The rainy season was then close at hand and I knew not what to do to enable me to lay in the provisions necessary to keep me through it. The party that I had come to the mines with had broken up and part had returned to San Francisco. After some trouble I succeeded in finding a trader amongst the miners who offered me something more than my board for my services during the rainy season. I had decided to accept it, when I came acrost [across] one of the party with whom, I had left San Francisco. He told me that he had enough to live upon during the rainy season for both of us, and that as I was not able to work, I should not work until I was.
But should winter with him. I thankfully accepted his offer and we have remained together ever since. He is a Frenchman by the name of Keenan. I first got acquainted with him in Mexico. We wintered in the mountains about ten miles from Coloma, where there were very good [ravine] diggings. I worked very little during the winter, although in the course a month or two, the mountain air had completely restored me to health, as I did not like to expose myself to a return of the chills & fever. I had, had enough of them.

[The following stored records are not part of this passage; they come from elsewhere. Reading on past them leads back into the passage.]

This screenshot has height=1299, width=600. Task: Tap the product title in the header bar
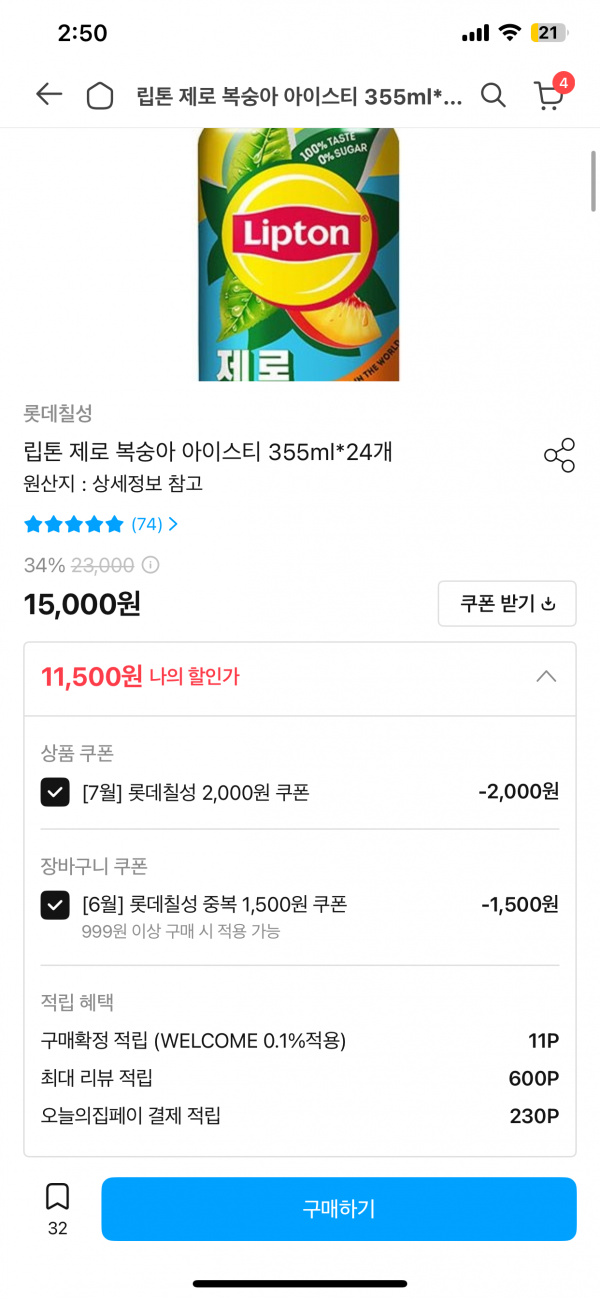click(x=299, y=96)

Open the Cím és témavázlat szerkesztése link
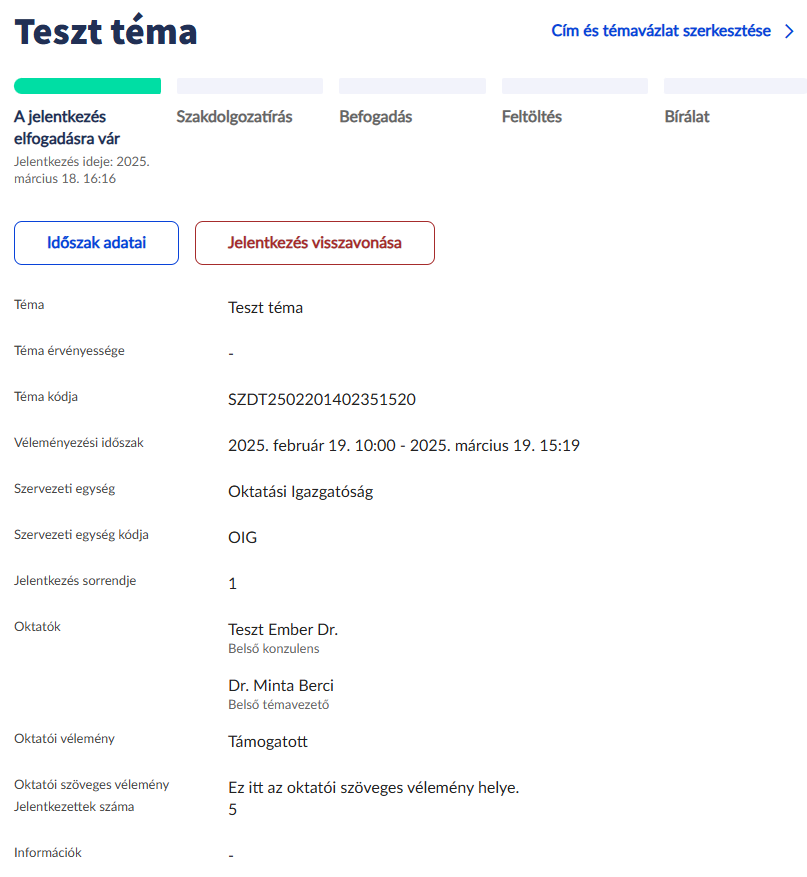(661, 31)
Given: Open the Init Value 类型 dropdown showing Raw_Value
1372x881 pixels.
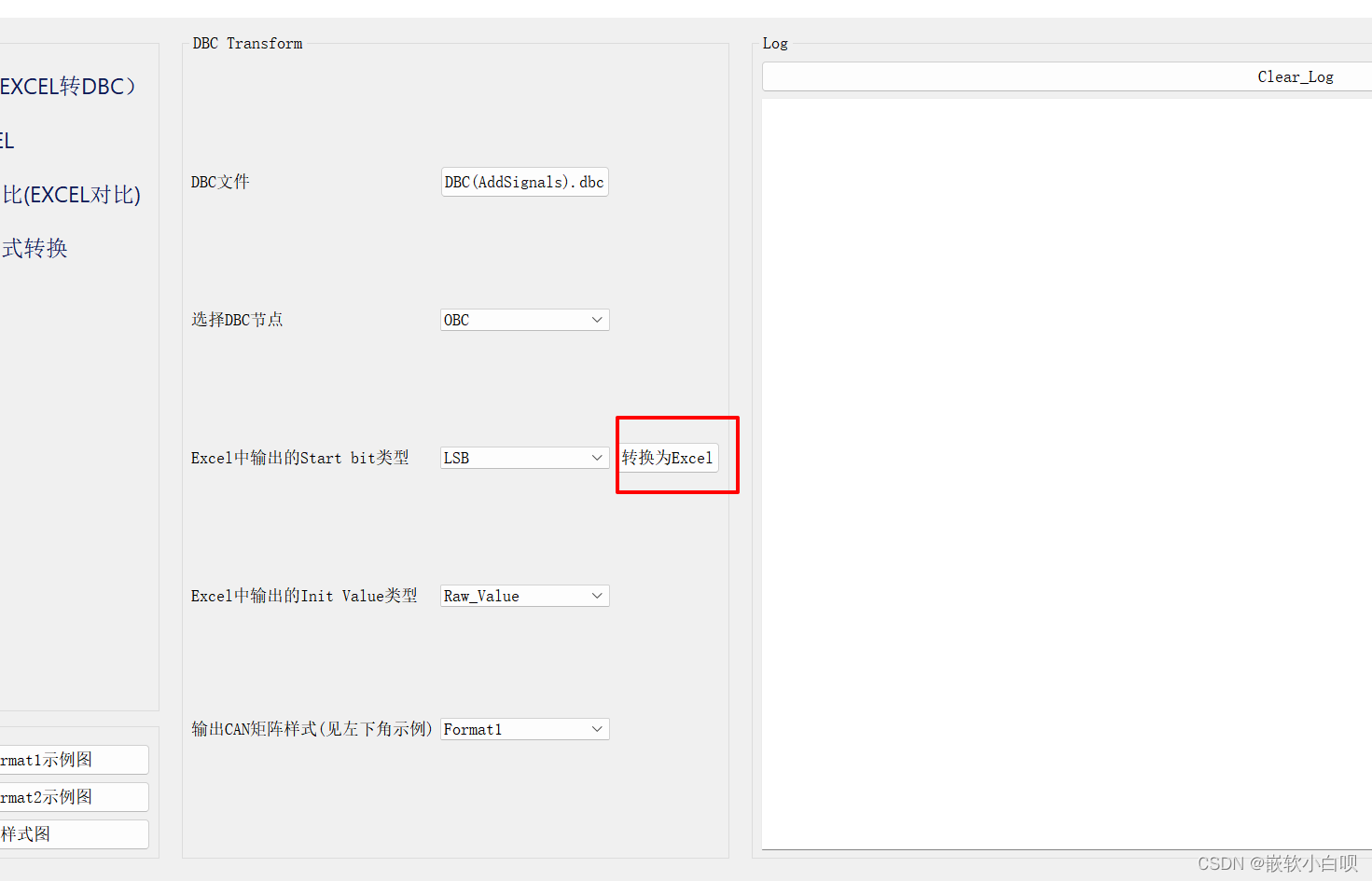Looking at the screenshot, I should (523, 595).
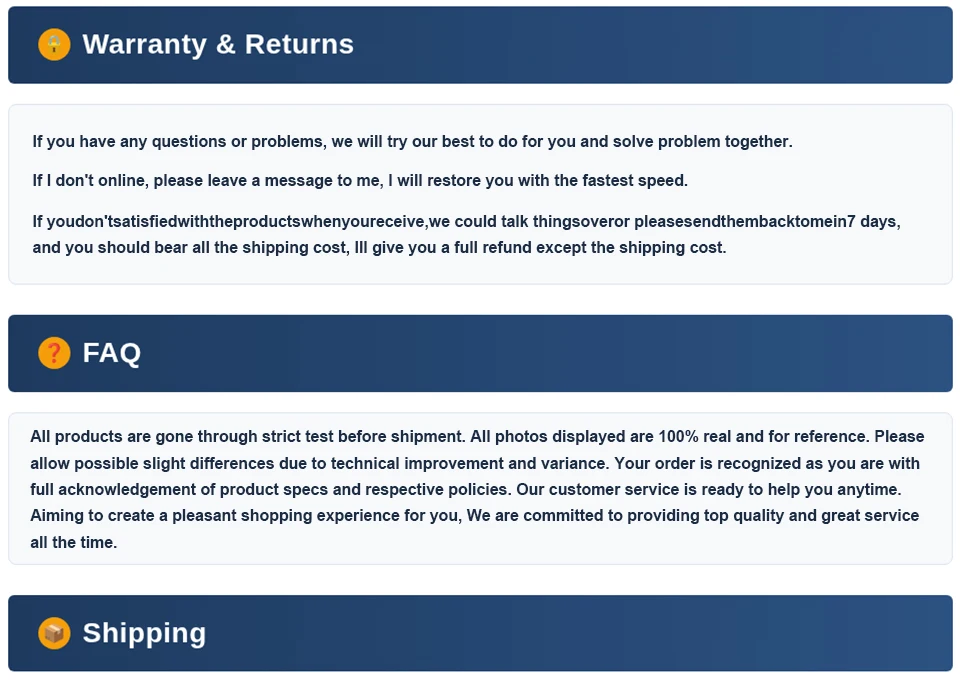This screenshot has height=683, width=960.
Task: Click the 'customer service is ready to help' sentence
Action: 709,490
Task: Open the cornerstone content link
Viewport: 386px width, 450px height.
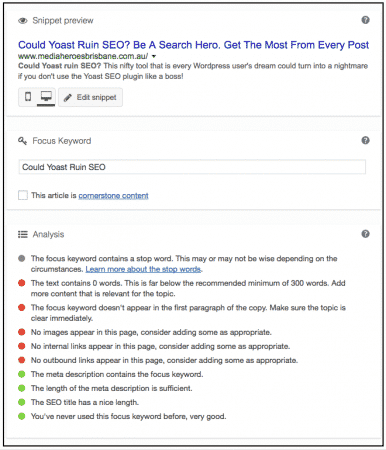Action: (113, 195)
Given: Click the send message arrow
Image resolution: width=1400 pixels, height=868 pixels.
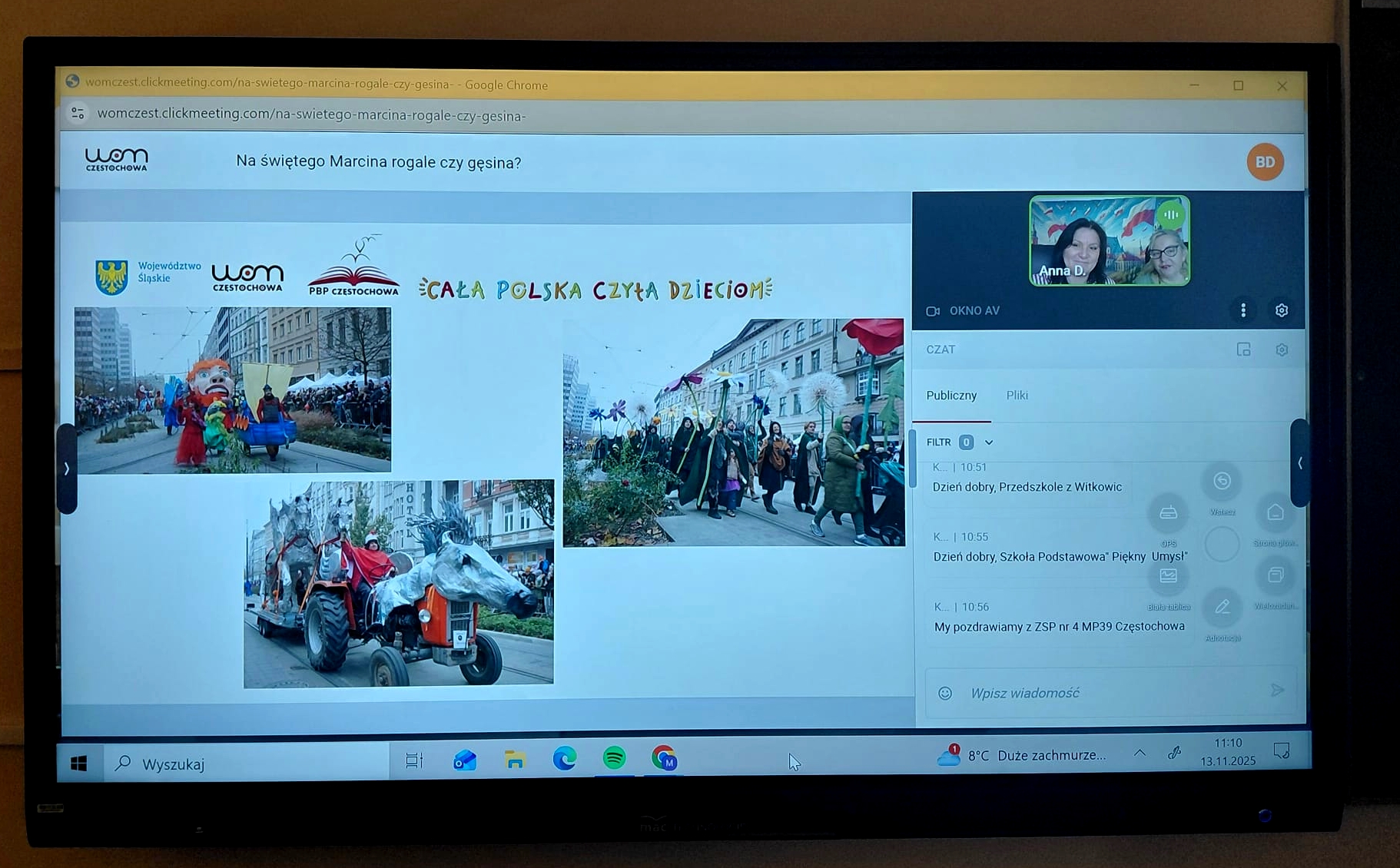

Shortly after I had gone to the mountains with Keenan I was picking some 8 or 10 dollars out of a crevasse in the bed rock of a ravine, one day, when two or three men came along prospecting they sat down where I was working and asked me if I thought there was a right smart chance for gold in them diggings, I told them I thought there was a small sprinkling of it round there. Which they did not doubt as they said they had made up their minds that there was a heap of good diggings in that quarter from the show they had seen. After this interesting conversation had taken place one of them asked me what state I was from. I told him that unfortunately I was form no state, but from the province of Canada. They then told me that there was a man from that country camped near them that he was from Montreal and had come acrost [across] the plains. I asked them if they knew his name, they said that all they knew was that his company called him charley. I asked [didn’t] they think it was Perry, one of them after thinking awhile said he thought he had heard him called by that name.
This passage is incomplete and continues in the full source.